Ich selbst mache Beratung und Prozessbegleitung. Letzteres ist ein Großteil unserer Arbeit: Wir unterstützen Frauen, die eine Anzeige machen wollen. Andererseits bieten wir Psychotherapie: Zwei Therapeutinnen versuchen, die Frauen zu stärken, damit sie mit Gewalterfahrungen leben können.

Zum 30-jährigen Bestehen von „Tara“: Wie hat sich Ihre Arbeit gewandelt?
Gestartet ist der Verein als „Frauennotruf“. Man muss bedenken: Anfang der 80er-Jahre gab es in Graz keine Beratungsstelle für Frauen, die sexualisierte Gewalt erlebt haben. Da war viel Öffentlichkeitsarbeit und Aufklärung nötig. Seit Anfang der 2000er-Jahre haben wir uns auf Therapie und Prozessbegleitung spezialisiert.

Wie viele Fälle werden zur Anzeige gebracht?
Österreichweit weiß man aus der Prozessbegleitung, dass auf 1000 Fällen von sexualisierter Gewalt nur 100 Anzeigen kommen und daraus ergeben sich nur 18 Verurteilungen. Bei uns ist der Anteil an Frauen, die eine Anzeige machen, höher: Einige kommen mit diesem Entschluss. Wir beraten die Frauen, raten ihnen aber nicht zwingend dazu – das ist ihre Entscheidung. Schließlich müssen sie das Erlebte vor Gericht genau schildern.

Warum gibt es so wenige Verurteilungen?
Es gibt leider ein Problem bei der Beweisbarkeit: Nach einer Vergewaltigung ist man im Schock, viele Frauen werfen die Kleidung weg, duschen und versuchen alles zu verdrängen. Erst nach Wochen gehen sie zur Polizei, das erschwert die Beweislage.

Hat sich der Umgang mit Missbrauch seit den 1980ern verändert?
Sexualisierte Gewalt hat es immer gegeben und wird es vermutlich leider immer geben. Auch heute sehen wir nur die Spitze des Eisberges. Seit den 2000ern ist der Zulauf bei uns aber gestiegen. Es gibt also Bewegung im Umgang mit dem Thema: Man muss bedenken, dass Vergewaltigung in der Ehe erst 1989 durch eine Gesetzesnovelle als Straftat deklariert wurde …

Was muss sich noch ändern?
Was als sexuelle Gewalt gilt, ist Definitionssache. Es ist wichtig zu sehen, dass das aber nicht erst bei Übergriffen beginnt, sondern bei blöden Sprüchen oder Klapsen auf den Po.

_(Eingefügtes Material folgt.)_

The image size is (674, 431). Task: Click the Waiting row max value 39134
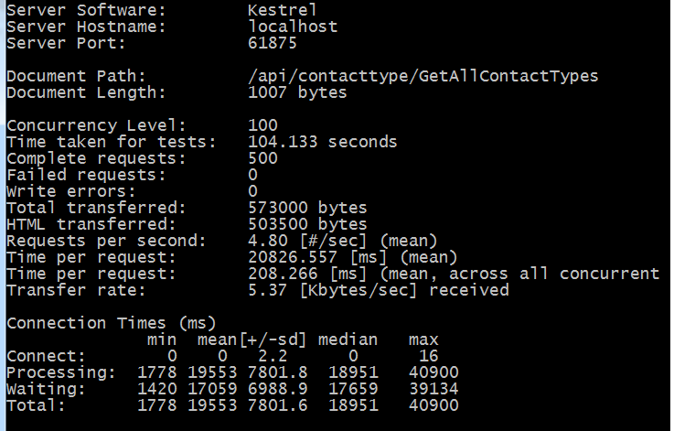tap(433, 389)
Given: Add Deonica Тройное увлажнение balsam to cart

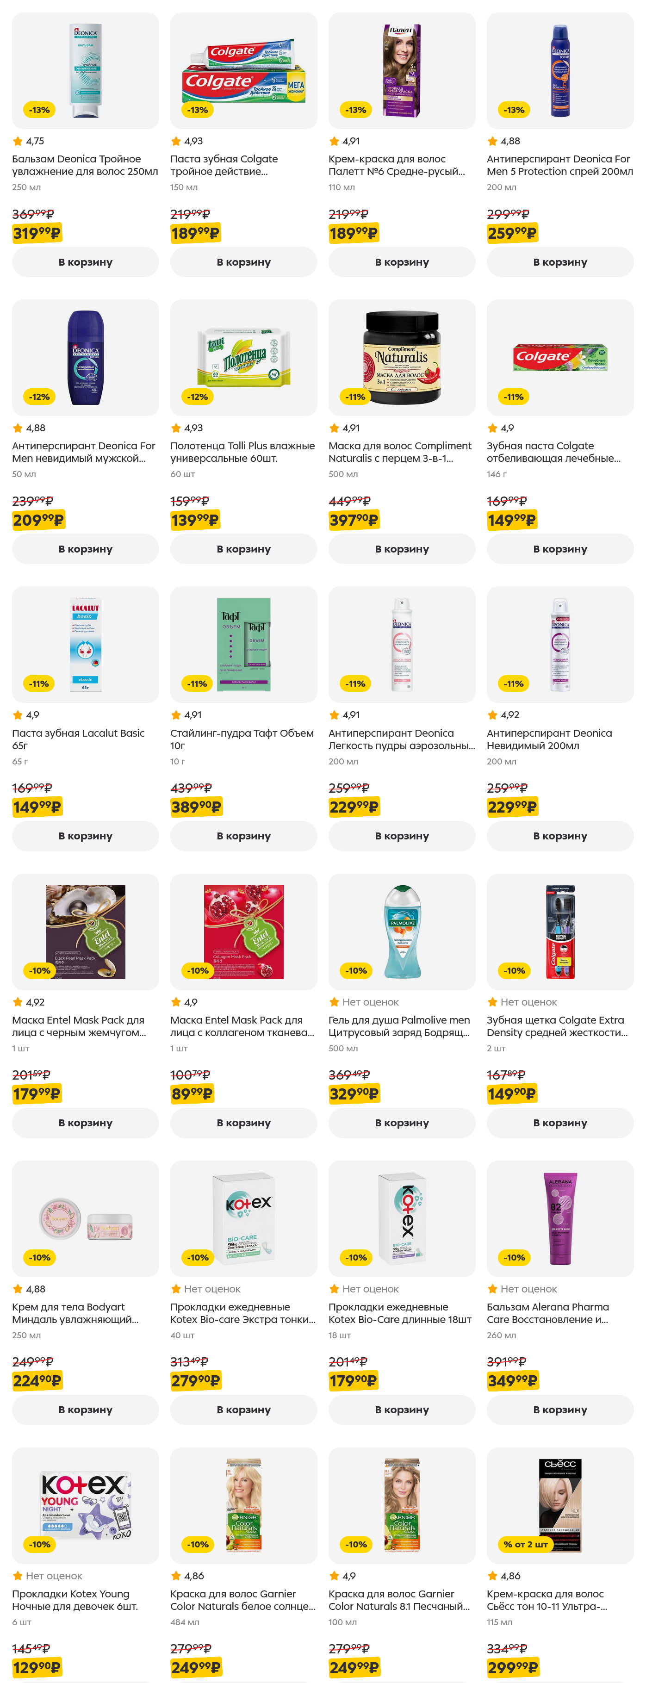Looking at the screenshot, I should (x=85, y=262).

Das erleben viele Frauen, sie sind sich dessen aber oft nicht bewusst.

Wird sexuelle Belästigung noch immer toleriert?
Wir müssen uns fragen, wie die Gesellschaft damit umgeht: Frauen werden ja öfters auf ihren Körper reduziert. Außerdem werden Frauen mitunter auch heute in eher devote Rollen gedrängt: Da gilt: Mädchen sollen freundlich und höflich sein. Oder: Sie sollen es vermeiden, Blicke auf sich zu ziehen, weil sie laut sprechen.

Warum sind Missbrauch und Belästigung aus Sicht der Opfer oft ein Tabu?
Es sind sehr scham-besetzte Themen. Derartige Erfahrungen sind eine totale Verletzung der eigenen Person und Integrität. Leider wird Frauen oft immer noch vermittelt, dass sie eine „Mitschuld“ daran tragen, etwa wegen ihrer Kleidung, oder wenn Alkohol im Spiel war. Das muss sich ändern! Wer bestohlen wird, schämt sich
ja auch nicht dafür!

Dabei leben wir ja in einer recht aufgeklärten Gesellschaft, oder?
Ja, aber das Gefühl für Beziehungen geht mitunter verloren.

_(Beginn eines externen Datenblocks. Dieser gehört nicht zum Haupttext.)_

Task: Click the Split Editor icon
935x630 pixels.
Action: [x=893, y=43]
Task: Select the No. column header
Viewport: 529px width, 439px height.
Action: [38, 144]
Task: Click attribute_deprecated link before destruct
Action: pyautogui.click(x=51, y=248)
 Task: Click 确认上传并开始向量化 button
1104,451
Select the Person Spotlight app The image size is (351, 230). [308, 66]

Wie beurteilen Sie die viel zitierte Pornografisierung der Gesellschaft?
Es gibt bedenkliche Entwicklungen, etwa wenn Pornografie jungen Männern suggeriert, dass das „Nein“ einer Frau eigentlich „Ja“ bedeutet und dass man Frauen gegen ihren Willen zu sexuellen Handlungen treiben kann.

Hat Ihre Arbeit bei „Tara“ Sie selbst verändert?
Ja, mir wurde bewusst, dass auch ich durch bestimmte Rollenbilder geprägt bin, die besagen, wie man sich als Frau verhalten soll – dabei bin ich 37 und nicht 70 Jahre alt. Unsere Arbeit ist sehr wichtig: In den letzten 30 Jahren hat sich einiges bewegt, aber es gibt auch noch viel zu tun!

ZUR PERSON
Anke Hefen wurde am am 23.2. 1977 geboren.
Ausbildung zur Sozialarbeiterin und Musiktherapeutin,
- seit Juli 2013 Geschäftsführerin von „Tara“.